Semua orang menoleh dan banyak mata terbelalak, muka orang-orang itu menjadi pucat ketika melihat siapa yang dihina oleh pemuda itu. Ada orang berani menghina seperti itu kepada seorang pengemis Bu-tek Kai-pang, sungguh itu berarti mengantar nyawa untuk mati konyol! Semua orang memandang dan menduga bahwa pada lain saat mereka akan melihat pemuda itu menggeletak tanpa nyawa di tempat itu.

Akan tetapi, pengemis muda yang sudah berhenti melangkah dan berdiri di depan Thian Sin, sejenak memandang dengan sinar mata tajam penuh selidik. Jelas bahwa dia marah sekali. Agaknya memang dia tidak mau membikin ribut di dalam restoran. Dia menerima tulang-tulang ayam itu, kemudian sekali banting, tulang-tulang ayam itu menancap di atas papan meja di depan Thian Sin! Itulah demontrasi kekuatan sinkang yang lumayan!

Akan tetapi Thian Sin tertawa melihat kemarahan ini. “Ha-ha-ha-ha, rajamu tidak doyan tulang? Aneh sekali! Bukankah biasanya pengemis berebut tulang dengan anjing-anjing? Kalau rajamu menghendaki daging, suruh dia datang ke sini!”

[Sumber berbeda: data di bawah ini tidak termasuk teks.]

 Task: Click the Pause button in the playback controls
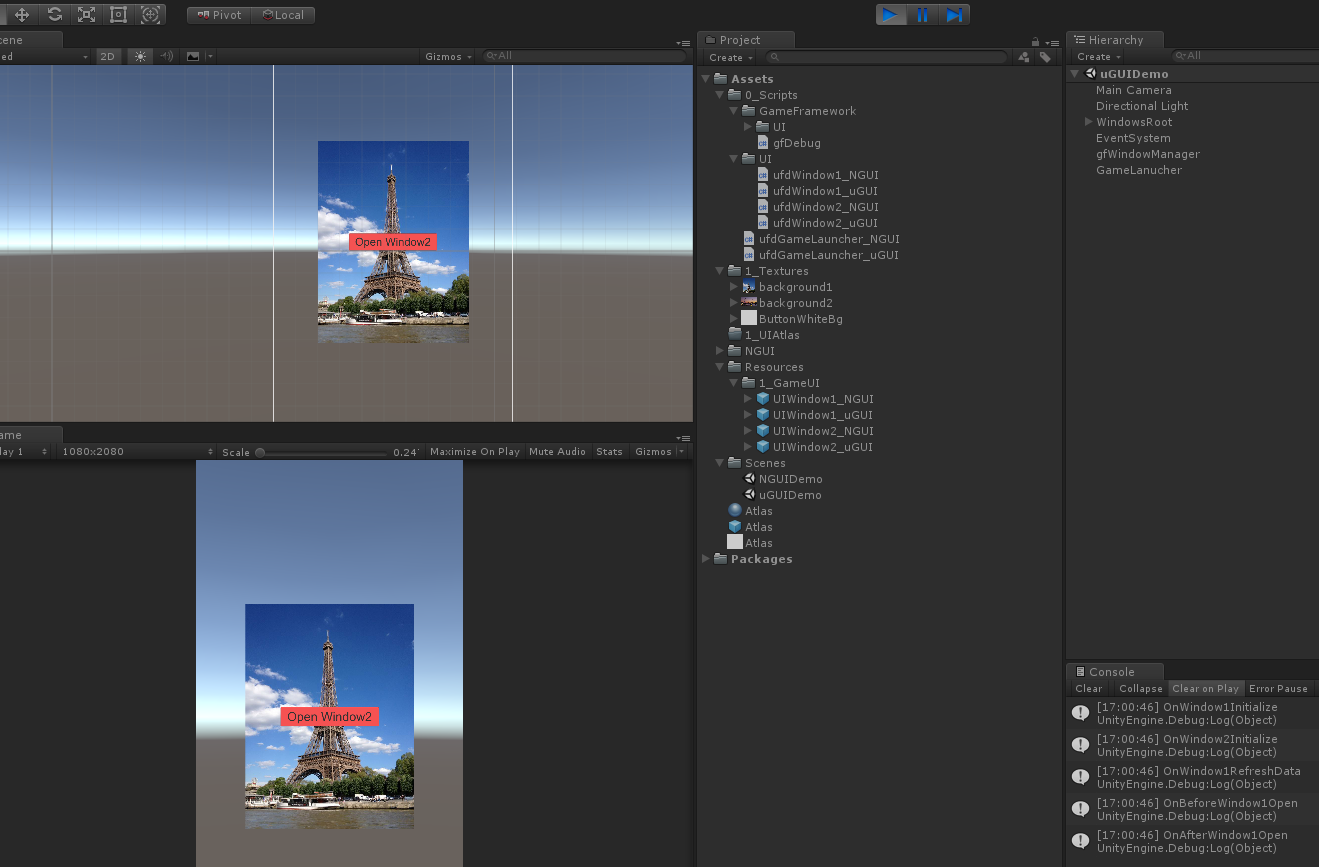(x=922, y=15)
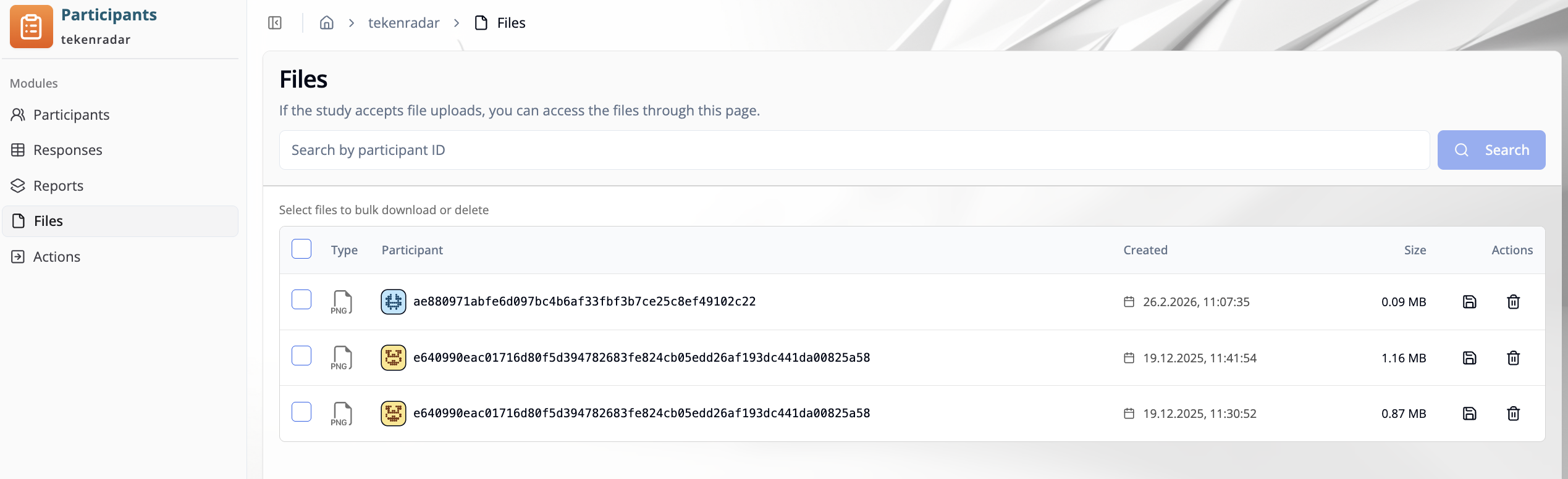
Task: Click the orange Participants app logo
Action: click(31, 27)
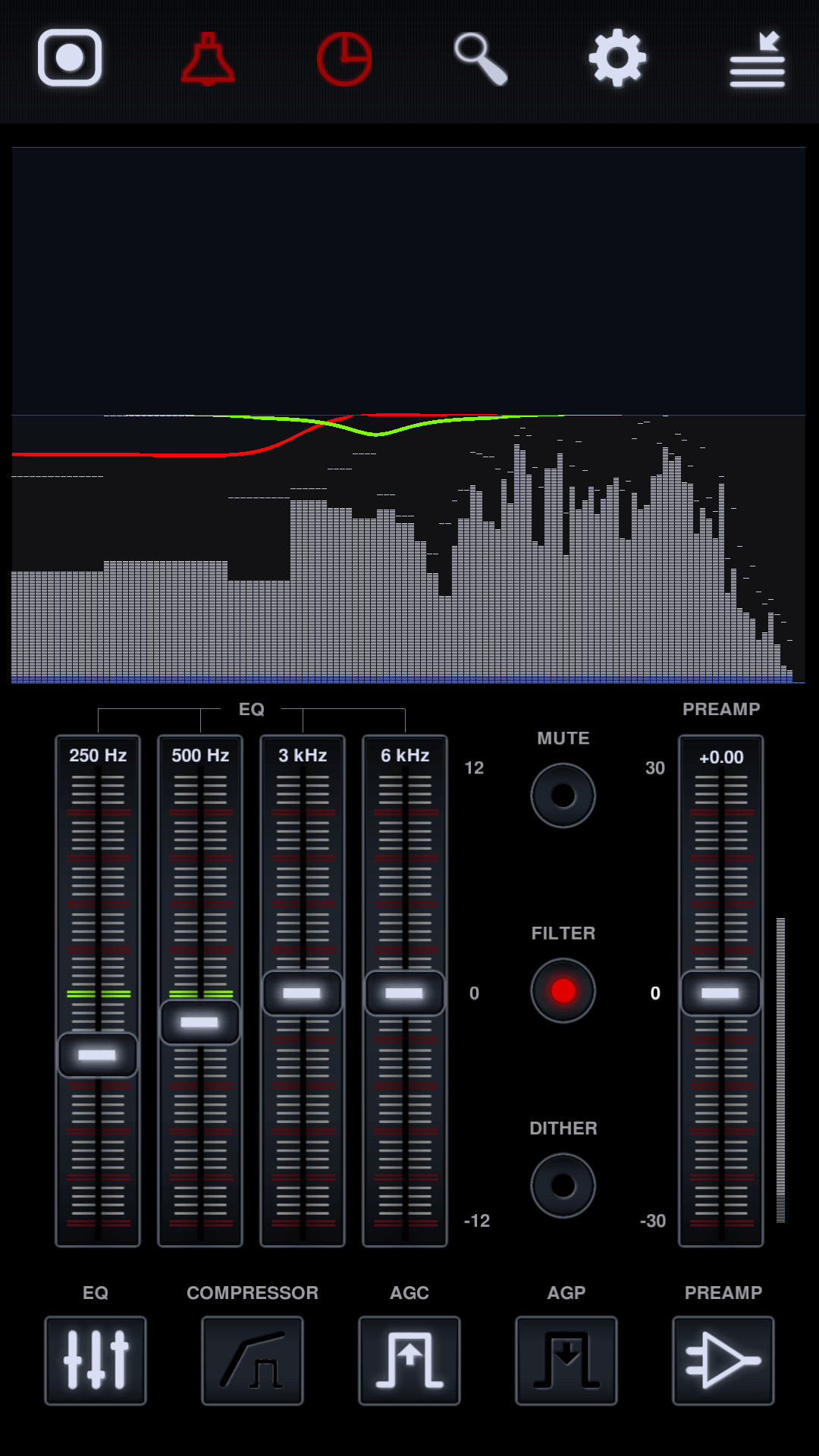Viewport: 819px width, 1456px height.
Task: Tap the spectrum analyzer display
Action: [409, 416]
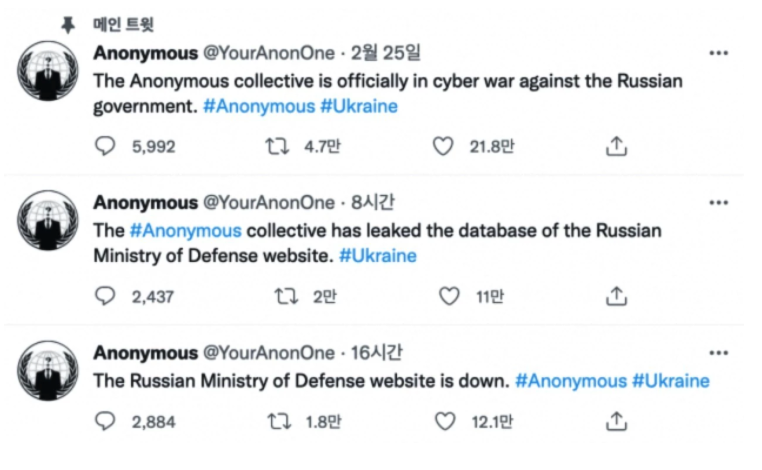The height and width of the screenshot is (470, 762).
Task: Retweet the leaked database tweet
Action: click(285, 296)
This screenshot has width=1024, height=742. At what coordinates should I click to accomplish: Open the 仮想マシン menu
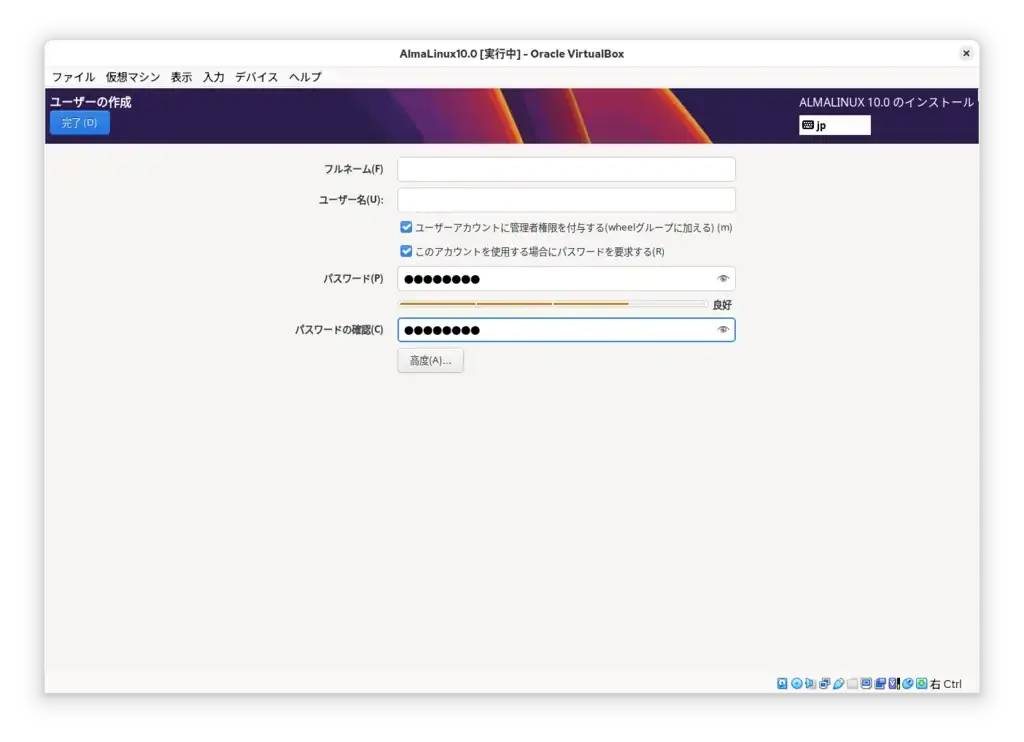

Semua orang yang mendengar ini merasa ngeri. Sudah gilakah pemuda itu, pikir mereka. Tak ada seorang pun di kota itu yang akan berani bersikap menghina seperti ini, apa lagi ditujukan kepada raja pengemis. Sungguh mencari mati seratus kali!

Akan tetapi pengemis itu mampu menahan kemarahannya. Dia sungguh mengerti bahwa pemuda ini tentu bukan penduduk Heng-yang dan dapat menduga pula bahwa pemuda ini memang sengaja mencari gara-gara. Karena itu, setelah memandang dengan sinar mata penuh ancaman, dia melangkah keluar dari rumah makan itu, tidak jadi masuk. Biasanya, seorang anggota Bu-tek Kai-pang yang memasuki rumah makan akan dilayani laksana tamu-tamu biasa, walau pun mereka itu tidak perlu membayar.

Dan fihak pemilik rumah makan juga tidak merasa menyesal karena para anggota Bu-tek Kai-pang itu selalu tertib, tidak menunjukkan sikap sewenang-wenang dan hanya masuk dan makan kalau memang mereka lapar dan membutuhkan makanan. Pendeknya, sikap mereka itu rata-rata berwibawa dan tidak rendah seperti penjahat-penjahat kecil.

Melihat pengemis itu pergi keluar, Thian Sin hanya tersenyum lantas melanjutkan makan minum seperti tidak pernah terjadi sesuatu. Dia tak peduli akan pandang mata para tamu lain yang ditujukan kepadanya, bahkan di antara mereka ada yang memberi tanda-tanda dengan kedipan mata supaya dia itu cepat-cepat pergi saja. Sebaliknya, Thian Sin malah minta ditambah araknya dan pelayan yang melayaninya juga memandang dengan wajah pucat, lalu berbisik ketika membawa arak yang dipesannya.

“Kongcu sebaiknya cepat meninggalkan tempat ini…!”

“Jangan campuri urusanku!” bentak Thian Sin dan pelayan itu pergi ketakutan.

Semua orang merasa tegang dan ngeri, apa lagi ketika mereka melihat bahwa pengemis yang tadi kini telah nampak di luar rumah makan, bersama dengan pengemis kedua yang bermuka hitam, bertubuh tinggi besar dan nampaknya kuat sekali. Mereka berdua itu kini telah memegang tongkat mereka, tanda bahwa mereka sudah bersiap hendak menghajar pemuda kurang ajar yang masih enak-enak minum arak di dalam rumah makan itu.

Thian Sin juga melihat dua orang pengemis itu maka dia pun tersenyum, hatinya gembira bahwa pancingannya mulai berhasil. Tidak mudahlah baginya untuk bisa mencari Lam-sin tanpa memancing keributan dengan Bu-tek Kai-pang. Setelah selesai makan minum yang dilakukan dengan sabar dan tidak tergesa-gesa, membuat dua orang pengemis itu makin marah, dia lalu membayar kepada pelayan yang kelihatan lega karena melihat pemuda itu akhirnya mau meninggalkan rumah makan itu. Akan tetapi dia terbelalak melihat pemuda itu mengumpulkan tulang-tulang ayam dan membawanya keluar dari restoran.